### INSTRUCTIONS FOR THE TASK
Where does the word "category" occur in the entries below? Copy every line that has it.

### Saved data entries
########################################

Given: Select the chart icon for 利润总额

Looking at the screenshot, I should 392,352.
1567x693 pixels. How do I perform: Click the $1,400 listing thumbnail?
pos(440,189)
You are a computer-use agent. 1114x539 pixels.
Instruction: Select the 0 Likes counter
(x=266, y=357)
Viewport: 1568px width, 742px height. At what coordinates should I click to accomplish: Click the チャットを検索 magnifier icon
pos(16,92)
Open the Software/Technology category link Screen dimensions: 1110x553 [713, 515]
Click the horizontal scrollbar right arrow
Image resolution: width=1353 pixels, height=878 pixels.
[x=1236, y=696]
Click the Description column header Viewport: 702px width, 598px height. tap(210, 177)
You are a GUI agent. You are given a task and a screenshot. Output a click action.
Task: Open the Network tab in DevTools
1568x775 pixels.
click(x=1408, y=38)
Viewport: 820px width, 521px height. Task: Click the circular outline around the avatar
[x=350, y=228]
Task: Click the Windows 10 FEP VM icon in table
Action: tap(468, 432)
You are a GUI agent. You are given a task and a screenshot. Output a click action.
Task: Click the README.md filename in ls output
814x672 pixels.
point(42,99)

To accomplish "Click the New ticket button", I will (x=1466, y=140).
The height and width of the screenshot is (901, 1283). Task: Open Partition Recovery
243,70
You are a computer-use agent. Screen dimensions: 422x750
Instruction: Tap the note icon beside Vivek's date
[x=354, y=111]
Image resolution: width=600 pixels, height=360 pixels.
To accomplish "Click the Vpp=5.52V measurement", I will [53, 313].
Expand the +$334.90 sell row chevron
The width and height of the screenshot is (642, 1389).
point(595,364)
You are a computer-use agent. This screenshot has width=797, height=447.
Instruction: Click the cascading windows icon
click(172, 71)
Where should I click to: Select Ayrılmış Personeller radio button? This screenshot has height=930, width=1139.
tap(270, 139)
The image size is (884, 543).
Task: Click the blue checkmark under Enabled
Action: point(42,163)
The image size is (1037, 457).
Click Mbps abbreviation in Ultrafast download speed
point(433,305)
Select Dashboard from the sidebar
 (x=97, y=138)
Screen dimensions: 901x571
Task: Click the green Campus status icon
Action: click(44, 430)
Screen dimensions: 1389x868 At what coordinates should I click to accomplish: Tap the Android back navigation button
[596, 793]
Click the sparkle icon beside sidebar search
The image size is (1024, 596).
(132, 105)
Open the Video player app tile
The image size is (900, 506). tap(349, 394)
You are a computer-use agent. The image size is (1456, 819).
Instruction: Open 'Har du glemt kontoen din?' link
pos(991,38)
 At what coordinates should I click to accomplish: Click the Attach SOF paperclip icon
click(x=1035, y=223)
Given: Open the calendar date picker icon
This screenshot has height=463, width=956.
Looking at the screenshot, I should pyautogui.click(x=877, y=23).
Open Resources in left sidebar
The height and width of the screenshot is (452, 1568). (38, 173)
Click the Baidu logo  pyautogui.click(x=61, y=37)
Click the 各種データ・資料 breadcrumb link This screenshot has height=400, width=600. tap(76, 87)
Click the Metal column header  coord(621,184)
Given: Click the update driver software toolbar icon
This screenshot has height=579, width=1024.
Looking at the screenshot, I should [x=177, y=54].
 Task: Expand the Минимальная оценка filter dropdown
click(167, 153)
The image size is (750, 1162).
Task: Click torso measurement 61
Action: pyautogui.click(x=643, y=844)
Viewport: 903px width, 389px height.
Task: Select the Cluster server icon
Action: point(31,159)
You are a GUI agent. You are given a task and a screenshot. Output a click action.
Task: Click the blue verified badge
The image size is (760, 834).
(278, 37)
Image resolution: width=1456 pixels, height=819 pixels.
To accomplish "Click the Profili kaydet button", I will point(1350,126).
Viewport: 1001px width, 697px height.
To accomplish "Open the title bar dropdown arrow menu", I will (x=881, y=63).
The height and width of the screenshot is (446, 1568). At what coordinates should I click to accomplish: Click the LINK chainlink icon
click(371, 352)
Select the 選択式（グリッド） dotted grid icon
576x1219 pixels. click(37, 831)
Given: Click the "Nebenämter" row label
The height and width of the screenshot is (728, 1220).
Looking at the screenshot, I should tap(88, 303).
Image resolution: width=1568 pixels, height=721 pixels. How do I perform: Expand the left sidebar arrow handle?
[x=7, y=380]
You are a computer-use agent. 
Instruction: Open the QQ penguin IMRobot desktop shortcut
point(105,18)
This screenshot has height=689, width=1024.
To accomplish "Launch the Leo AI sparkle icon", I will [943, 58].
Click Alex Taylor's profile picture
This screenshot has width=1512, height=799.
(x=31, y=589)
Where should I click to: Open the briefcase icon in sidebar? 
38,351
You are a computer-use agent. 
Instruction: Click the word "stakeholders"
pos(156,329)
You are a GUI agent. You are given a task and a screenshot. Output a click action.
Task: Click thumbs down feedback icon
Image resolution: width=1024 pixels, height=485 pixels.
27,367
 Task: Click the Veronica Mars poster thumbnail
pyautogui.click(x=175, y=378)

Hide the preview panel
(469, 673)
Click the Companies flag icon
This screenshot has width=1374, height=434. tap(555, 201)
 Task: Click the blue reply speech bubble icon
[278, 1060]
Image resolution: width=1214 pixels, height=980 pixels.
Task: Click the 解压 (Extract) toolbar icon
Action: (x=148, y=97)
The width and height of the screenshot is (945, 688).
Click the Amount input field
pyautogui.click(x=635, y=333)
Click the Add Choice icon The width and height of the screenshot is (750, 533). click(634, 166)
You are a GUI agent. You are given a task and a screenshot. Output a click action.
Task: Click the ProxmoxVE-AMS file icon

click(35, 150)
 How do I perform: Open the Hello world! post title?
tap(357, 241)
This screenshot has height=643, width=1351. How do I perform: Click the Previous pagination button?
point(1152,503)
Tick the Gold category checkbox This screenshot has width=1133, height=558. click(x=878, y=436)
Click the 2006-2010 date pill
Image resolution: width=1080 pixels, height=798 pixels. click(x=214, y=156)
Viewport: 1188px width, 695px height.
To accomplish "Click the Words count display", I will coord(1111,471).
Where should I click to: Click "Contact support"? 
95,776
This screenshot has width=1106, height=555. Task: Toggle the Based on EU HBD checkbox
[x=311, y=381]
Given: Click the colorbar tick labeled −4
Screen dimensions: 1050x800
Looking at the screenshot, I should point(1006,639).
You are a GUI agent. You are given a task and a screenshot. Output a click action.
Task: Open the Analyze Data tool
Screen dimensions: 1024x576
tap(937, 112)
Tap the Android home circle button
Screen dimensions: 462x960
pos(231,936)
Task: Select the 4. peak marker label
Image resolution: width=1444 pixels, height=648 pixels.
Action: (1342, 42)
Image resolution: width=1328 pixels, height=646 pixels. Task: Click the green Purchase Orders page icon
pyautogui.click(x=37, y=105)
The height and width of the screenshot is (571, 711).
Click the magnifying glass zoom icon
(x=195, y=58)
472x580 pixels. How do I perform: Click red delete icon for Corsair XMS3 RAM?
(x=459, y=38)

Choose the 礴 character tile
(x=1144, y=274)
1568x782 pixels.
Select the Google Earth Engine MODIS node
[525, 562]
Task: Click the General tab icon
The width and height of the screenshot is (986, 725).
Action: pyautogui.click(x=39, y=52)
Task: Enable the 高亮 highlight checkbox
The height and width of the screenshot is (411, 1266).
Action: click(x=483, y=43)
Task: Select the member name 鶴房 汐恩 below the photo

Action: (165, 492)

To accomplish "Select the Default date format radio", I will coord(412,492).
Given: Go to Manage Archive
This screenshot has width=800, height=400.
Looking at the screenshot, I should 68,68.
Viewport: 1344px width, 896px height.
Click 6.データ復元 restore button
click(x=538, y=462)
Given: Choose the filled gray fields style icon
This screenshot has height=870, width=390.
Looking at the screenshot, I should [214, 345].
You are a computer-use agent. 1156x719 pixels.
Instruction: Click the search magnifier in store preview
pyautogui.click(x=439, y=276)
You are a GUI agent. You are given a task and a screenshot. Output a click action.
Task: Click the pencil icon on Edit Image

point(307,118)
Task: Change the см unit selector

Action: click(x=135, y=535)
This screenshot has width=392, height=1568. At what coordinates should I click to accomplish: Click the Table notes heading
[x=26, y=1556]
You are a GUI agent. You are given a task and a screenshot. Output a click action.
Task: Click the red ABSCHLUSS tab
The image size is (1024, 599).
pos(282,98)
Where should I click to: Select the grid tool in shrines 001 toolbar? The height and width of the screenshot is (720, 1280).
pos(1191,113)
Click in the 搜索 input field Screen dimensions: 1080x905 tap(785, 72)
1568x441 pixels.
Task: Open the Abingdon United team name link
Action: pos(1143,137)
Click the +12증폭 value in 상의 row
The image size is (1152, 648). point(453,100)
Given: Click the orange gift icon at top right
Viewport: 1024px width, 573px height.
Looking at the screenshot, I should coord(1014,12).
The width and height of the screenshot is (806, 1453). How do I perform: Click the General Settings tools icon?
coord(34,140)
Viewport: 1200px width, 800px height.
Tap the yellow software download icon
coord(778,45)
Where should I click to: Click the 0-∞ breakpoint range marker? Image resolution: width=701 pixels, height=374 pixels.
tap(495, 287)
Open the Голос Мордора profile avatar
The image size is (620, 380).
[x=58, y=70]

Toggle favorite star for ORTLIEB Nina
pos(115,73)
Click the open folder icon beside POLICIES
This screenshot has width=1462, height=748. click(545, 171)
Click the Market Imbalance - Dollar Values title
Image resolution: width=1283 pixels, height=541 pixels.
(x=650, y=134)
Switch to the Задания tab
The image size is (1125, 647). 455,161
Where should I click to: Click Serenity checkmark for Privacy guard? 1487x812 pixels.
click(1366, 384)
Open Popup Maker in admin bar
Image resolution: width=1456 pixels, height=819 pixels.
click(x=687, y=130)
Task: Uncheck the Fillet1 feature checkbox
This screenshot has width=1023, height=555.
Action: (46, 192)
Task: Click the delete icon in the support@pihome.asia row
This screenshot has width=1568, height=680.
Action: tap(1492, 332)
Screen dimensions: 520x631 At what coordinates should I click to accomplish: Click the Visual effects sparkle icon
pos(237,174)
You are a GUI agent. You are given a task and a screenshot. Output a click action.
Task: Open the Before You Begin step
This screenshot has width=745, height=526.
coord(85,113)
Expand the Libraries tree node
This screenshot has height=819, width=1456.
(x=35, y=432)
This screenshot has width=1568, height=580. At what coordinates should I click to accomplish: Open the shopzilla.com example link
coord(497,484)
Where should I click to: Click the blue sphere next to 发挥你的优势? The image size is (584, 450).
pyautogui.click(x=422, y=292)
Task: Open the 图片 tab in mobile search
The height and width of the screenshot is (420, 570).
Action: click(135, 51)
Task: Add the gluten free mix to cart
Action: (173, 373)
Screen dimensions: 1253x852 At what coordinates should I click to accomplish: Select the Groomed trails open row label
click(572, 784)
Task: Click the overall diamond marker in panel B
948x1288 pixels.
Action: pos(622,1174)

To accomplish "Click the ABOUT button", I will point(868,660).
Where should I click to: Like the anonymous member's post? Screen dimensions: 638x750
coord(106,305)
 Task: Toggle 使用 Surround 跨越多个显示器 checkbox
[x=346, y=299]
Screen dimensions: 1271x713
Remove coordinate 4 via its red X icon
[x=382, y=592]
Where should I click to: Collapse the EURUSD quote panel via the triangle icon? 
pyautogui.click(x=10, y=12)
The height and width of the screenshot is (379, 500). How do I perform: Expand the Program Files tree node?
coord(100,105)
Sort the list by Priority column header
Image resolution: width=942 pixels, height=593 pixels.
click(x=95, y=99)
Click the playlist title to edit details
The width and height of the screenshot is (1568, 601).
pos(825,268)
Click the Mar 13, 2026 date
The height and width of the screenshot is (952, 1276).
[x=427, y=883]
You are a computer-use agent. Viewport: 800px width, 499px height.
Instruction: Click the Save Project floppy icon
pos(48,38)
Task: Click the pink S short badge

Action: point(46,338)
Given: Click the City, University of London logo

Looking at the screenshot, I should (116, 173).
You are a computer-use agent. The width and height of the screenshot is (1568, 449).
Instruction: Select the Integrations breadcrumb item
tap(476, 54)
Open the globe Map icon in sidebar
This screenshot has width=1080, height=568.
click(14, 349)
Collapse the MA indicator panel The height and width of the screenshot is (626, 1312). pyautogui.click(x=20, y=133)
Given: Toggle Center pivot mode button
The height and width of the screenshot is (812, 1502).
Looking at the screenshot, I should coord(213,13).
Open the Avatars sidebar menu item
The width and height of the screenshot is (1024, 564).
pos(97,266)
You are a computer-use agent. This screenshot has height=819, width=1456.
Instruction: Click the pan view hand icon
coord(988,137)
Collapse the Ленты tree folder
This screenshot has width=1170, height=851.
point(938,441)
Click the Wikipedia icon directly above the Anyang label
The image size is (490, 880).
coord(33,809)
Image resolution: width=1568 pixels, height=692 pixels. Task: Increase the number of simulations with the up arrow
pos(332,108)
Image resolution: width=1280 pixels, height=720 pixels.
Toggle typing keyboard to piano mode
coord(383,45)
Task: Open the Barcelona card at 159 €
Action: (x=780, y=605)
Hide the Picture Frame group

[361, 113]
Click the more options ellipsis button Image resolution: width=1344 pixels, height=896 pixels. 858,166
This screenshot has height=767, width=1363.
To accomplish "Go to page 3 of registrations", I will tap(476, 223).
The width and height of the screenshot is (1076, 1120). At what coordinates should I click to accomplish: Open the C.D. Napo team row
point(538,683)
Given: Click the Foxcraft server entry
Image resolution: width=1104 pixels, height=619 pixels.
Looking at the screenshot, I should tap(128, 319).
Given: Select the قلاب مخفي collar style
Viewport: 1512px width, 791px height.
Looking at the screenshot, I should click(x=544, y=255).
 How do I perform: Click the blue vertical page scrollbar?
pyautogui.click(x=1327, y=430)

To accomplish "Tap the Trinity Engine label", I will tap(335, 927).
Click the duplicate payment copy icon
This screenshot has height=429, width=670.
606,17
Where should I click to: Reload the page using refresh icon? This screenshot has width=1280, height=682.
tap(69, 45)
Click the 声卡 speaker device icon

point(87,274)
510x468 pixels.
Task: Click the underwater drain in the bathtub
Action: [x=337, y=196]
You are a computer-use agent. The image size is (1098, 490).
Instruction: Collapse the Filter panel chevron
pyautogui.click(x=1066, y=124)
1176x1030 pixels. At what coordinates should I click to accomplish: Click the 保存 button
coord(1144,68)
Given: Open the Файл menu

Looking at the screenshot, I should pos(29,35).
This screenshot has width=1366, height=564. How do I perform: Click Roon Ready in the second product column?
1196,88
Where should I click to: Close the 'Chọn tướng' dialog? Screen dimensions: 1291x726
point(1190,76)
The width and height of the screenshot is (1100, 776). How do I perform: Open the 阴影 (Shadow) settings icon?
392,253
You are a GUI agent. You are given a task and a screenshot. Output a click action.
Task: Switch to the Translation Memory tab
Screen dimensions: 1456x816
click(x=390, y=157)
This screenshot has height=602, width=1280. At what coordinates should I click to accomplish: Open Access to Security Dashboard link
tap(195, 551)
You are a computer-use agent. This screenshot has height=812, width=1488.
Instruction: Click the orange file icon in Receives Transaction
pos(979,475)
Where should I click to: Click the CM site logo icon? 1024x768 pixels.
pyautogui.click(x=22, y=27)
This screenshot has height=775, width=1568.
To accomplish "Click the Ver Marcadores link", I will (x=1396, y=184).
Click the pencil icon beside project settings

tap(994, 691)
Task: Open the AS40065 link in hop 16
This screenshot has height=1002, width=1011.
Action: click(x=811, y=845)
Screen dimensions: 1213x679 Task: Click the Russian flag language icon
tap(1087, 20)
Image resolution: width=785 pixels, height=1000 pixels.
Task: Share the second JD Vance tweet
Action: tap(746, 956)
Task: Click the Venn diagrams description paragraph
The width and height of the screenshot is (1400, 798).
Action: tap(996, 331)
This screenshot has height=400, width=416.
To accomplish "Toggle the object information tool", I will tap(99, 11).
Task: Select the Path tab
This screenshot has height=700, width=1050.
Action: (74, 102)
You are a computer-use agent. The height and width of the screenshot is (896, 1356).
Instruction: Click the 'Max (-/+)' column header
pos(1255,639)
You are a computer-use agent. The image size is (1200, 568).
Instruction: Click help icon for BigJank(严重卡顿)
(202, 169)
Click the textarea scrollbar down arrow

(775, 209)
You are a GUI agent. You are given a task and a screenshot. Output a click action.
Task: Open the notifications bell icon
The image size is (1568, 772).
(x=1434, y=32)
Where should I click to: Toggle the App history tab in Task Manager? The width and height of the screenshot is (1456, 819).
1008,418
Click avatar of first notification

########################################

### ANSWER AREA
Open the Software/Technology category link Screen dimensions: 1110x553 [713, 515]
Tick the Gold category checkbox This screenshot has width=1133, height=558. click(x=878, y=436)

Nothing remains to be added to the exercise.